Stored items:
****
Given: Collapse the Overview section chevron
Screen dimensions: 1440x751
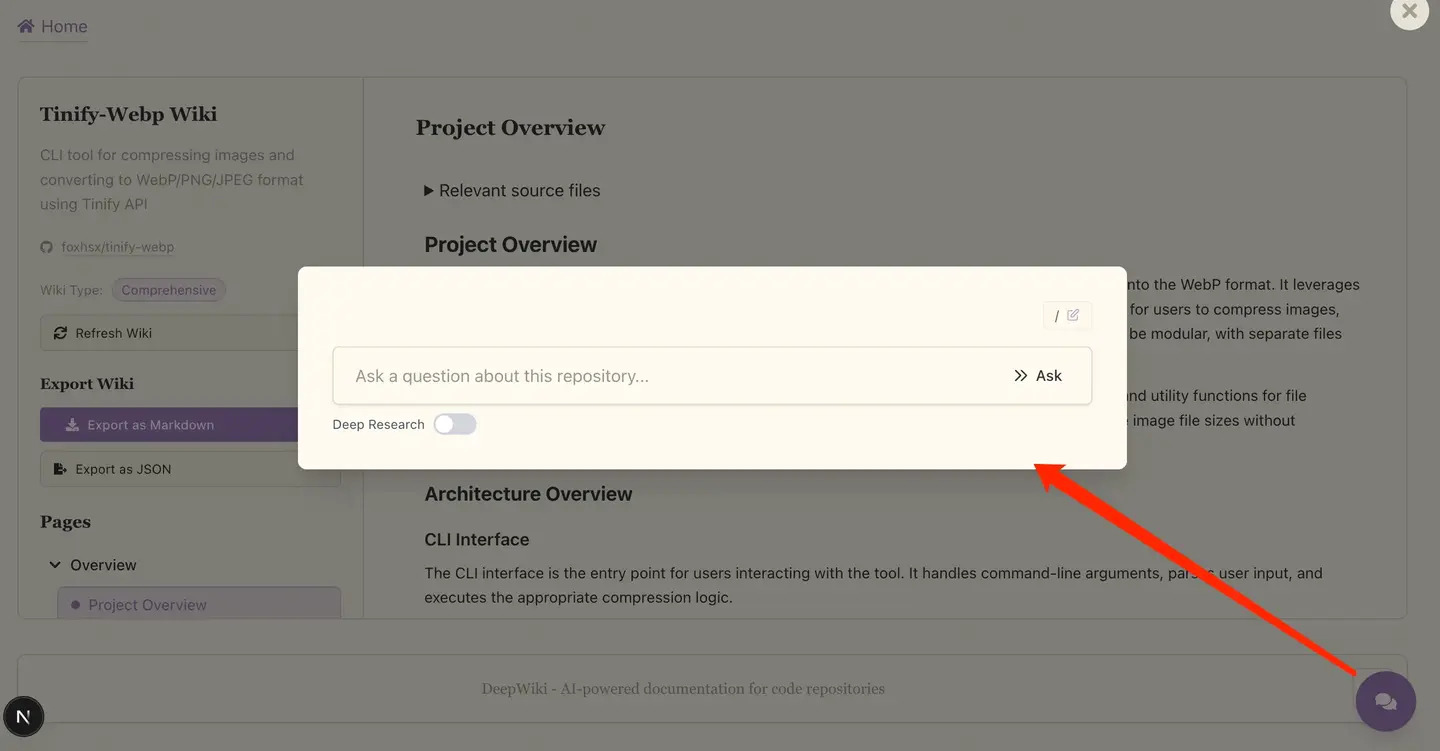Looking at the screenshot, I should click(x=55, y=565).
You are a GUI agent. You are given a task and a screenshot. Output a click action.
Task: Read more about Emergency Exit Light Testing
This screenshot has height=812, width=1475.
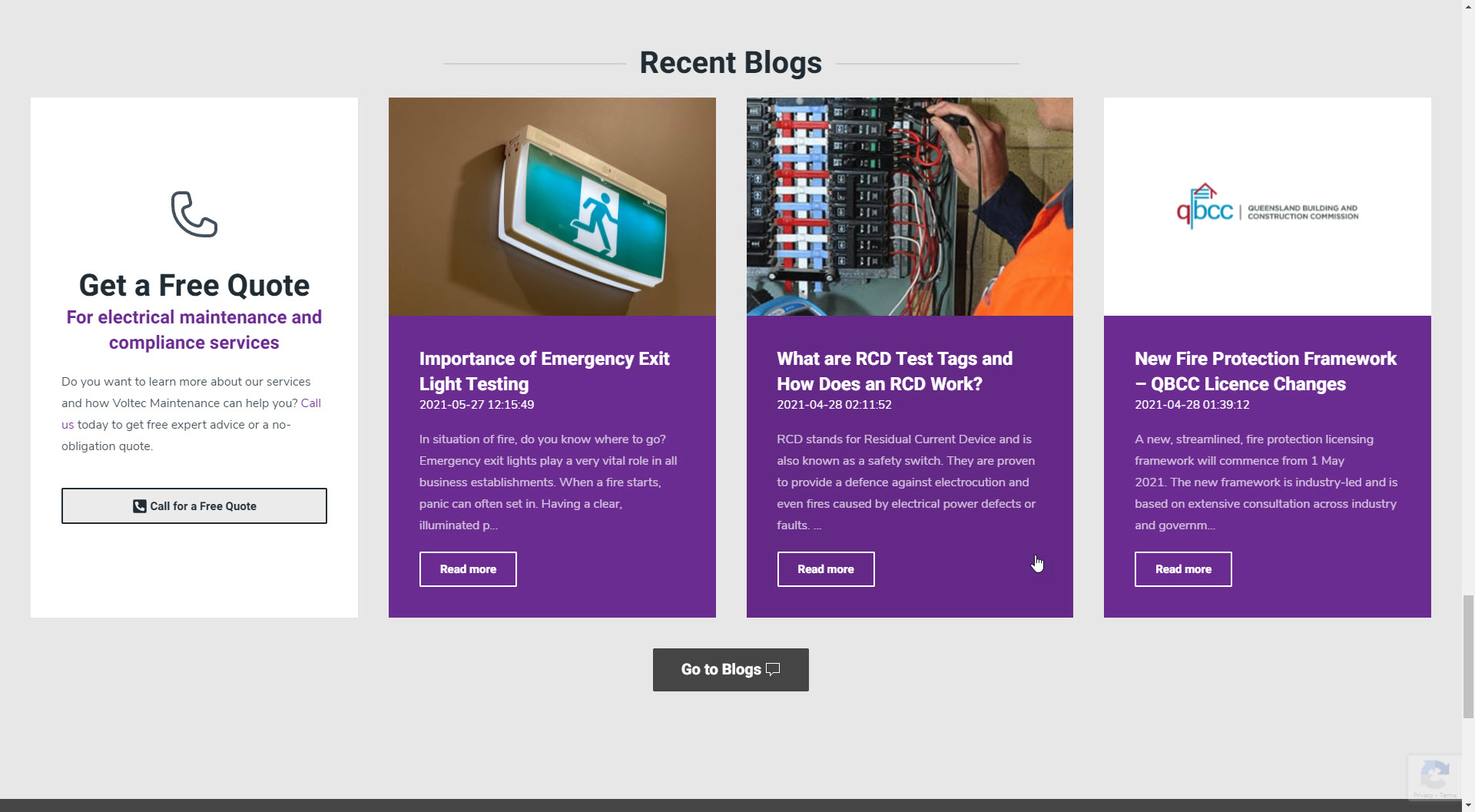[468, 569]
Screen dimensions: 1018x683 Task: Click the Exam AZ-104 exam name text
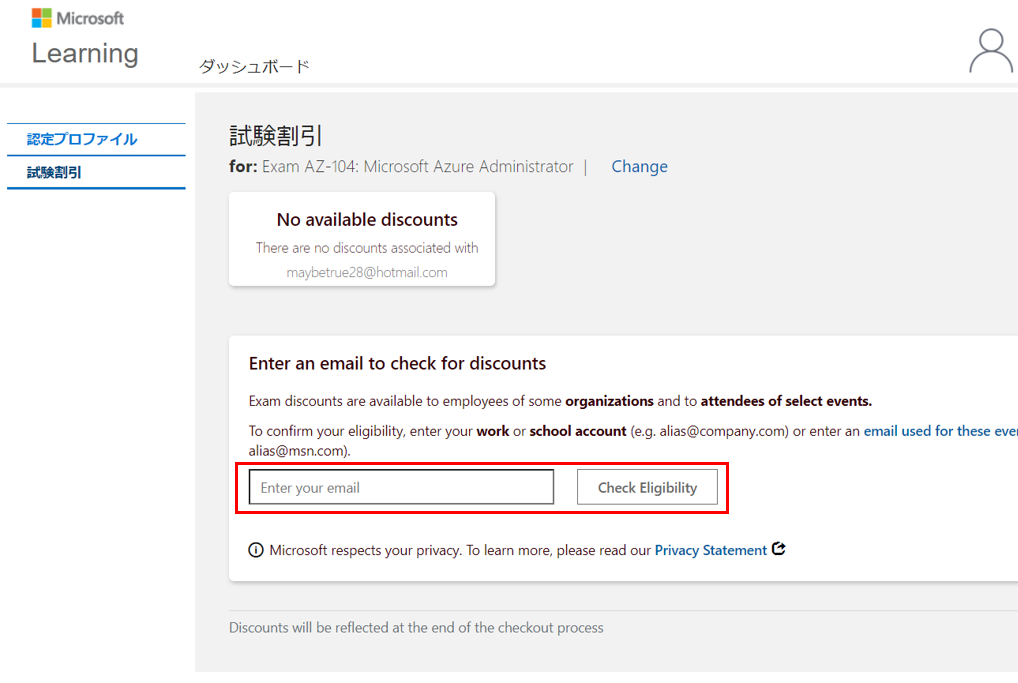(x=417, y=167)
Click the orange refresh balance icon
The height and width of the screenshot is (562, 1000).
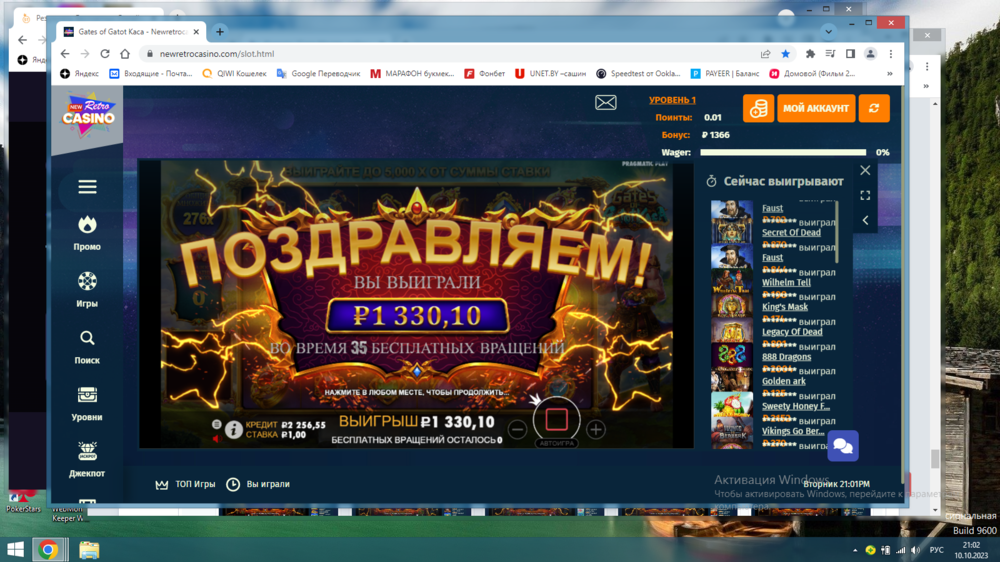[x=874, y=109]
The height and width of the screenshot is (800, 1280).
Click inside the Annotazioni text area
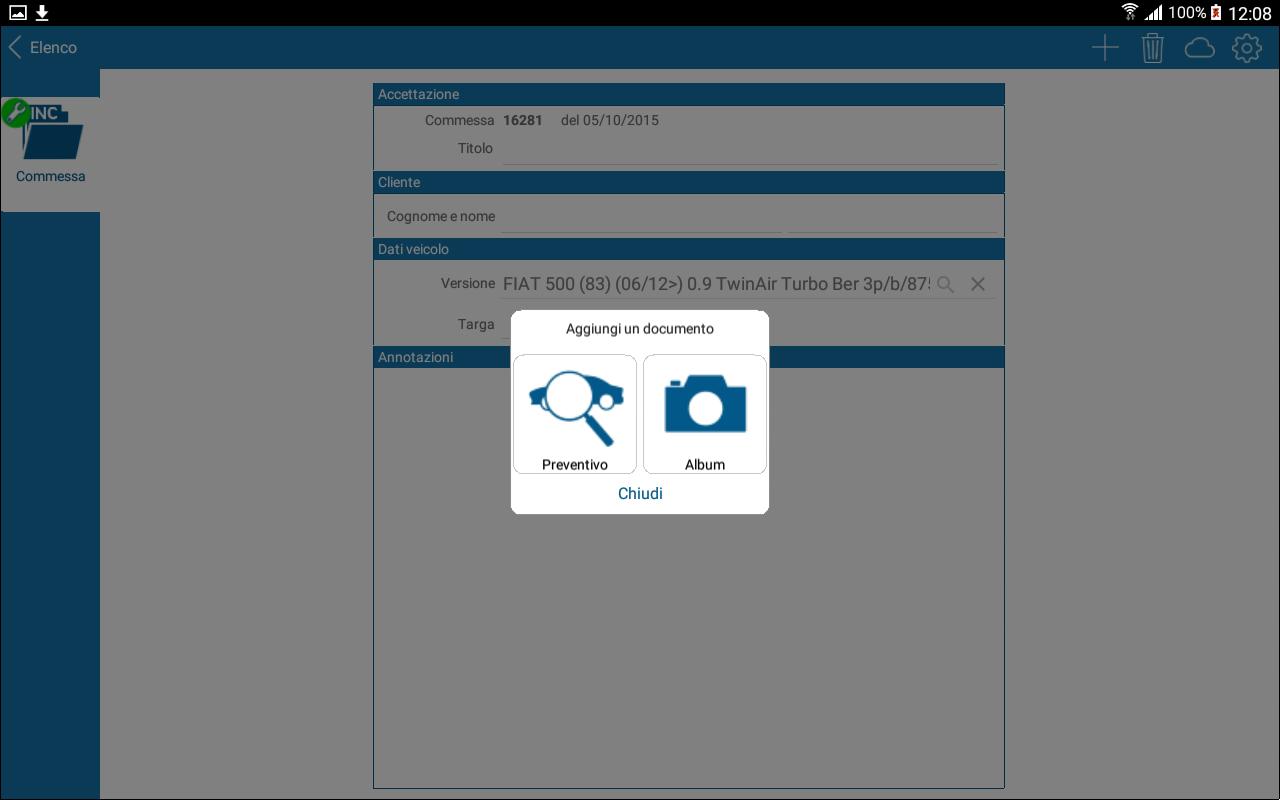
****
ABOUT THIS EXERCISE :: Output the records exactly, pictures excluded.

WRITTEN SOLUTION ::
Given: Collapse the Overview section chevron
Screen dimensions: 1440x751
Looking at the screenshot, I should click(x=55, y=565).
You are a GUI agent. You are given a task and a screenshot. Output a click action.
Task: Read more about Emergency Exit Light Testing
This screenshot has height=812, width=1475.
[468, 569]
Screen dimensions: 1018x683 Task: Click the Exam AZ-104 exam name text
(x=417, y=167)
Click the orange refresh balance icon
The height and width of the screenshot is (562, 1000).
[x=874, y=109]
The height and width of the screenshot is (800, 1280).
Click inside the Annotazioni text area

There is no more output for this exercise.